Bulk Inserts Performance with Django and PostgreSQL
Using the Django ORM is often a productivity boon. It allows you to describe models and interact with your data in pure python code instead of mixing it with SQL queries. It removes the need for a lot of boilerplate by reducing the impedance mismatch between the persisted relational data and the object model used by the application.
The Django ORM also provides useful hooks that you can use to enforce models business logic. Custom save() methods and signals are guaranteed to run on every interaction with your model as long as you use the ORM.
These abstractions come with a performance cost. They work under the assumption that your code operates on records one by one. For example, save() is called on every single model instance, and signals receive one instance at a time.
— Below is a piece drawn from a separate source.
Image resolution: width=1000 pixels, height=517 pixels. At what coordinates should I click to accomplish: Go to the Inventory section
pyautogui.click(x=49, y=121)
When you only need to insert a few records into the database, this is not an issue. But when you need to save a batch of records, the performance cost of sending records to the database one by one is huge. Each round trip to the database has a fixed cost: a query needs to be sent to the database server which might be on a different machine. On top of that, the database can only see one request at a time and can't optimize multiple records creation. Sending a single request to create a batch of records minimizes the impact of the round trip to the server, and allows the database to batch the writes to the disk.
We can see how much the ORM can affect performance by running a simple benchmark. Each script starts from an empty database and inserts into the database 10,000 records of the following model:
from django.db import models
class TestModel(models.Model):
field_1 = models.IntegerField()
field_2 = models.CharField(max_length=255)
field_3 = models.DateTimeField()
class Meta:
app_label = 'app'
It's a very simple model, with only three fields of three different types on top of the implicit id field. It has no foreign keys.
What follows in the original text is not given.